PolyData.contour(isosurfaces=10, scalars=None, compute_normals=False, compute_gradients=False, compute_scalars=True, rng=None, preference='point', method='contour', progress_bar=False)

Contour an input self by an array.

isosurfaces can be an integer specifying the number of isosurfaces in the data range or a sequence of values for explicitly setting the isosurfaces.

isosurfacesint or sequence, optional

Number of isosurfaces to compute across valid data range or a sequence of float values to explicitly use as the isosurfaces.

scalarsstr, optional

Name of scalars to threshold on. Defaults to currently active scalars.

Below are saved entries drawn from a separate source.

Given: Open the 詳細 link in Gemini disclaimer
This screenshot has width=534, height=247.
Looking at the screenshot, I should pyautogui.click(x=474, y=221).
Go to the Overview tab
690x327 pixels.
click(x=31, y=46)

compute_normalsbool, optional

Compute normals for the dataset.

compute_gradientsbool, optional

Compute gradients for the dataset.

compute_scalarsbool, optional

Preserves the scalar values that are being contoured.

rngtuple(float), optional

If an integer number of isosurfaces is specified, this is the range over which to generate contours. Default is the scalars array’s full data range.

preferencestr, optional

When scalars is specified, this is the preferred array type to search for in the dataset. Must be either 'point' or 'cell'.

methodstr, optional

Specify to choose which vtk filter is used to create the contour. Must be one of 'contour', 'marching_cubes' and 'flying_edges'. Defaults to 'contour'.

progress_barbool, optional

Display a progress bar to indicate progress.


Contoured surface.


Generate contours for the random hills dataset.

>>> from pyvista import examples
>>> hills = examples.load_random_hills()
>>> contours = hills.contour()
>>> contours.plot(line_width=5)

See Using Common Filters for more examples using this filter.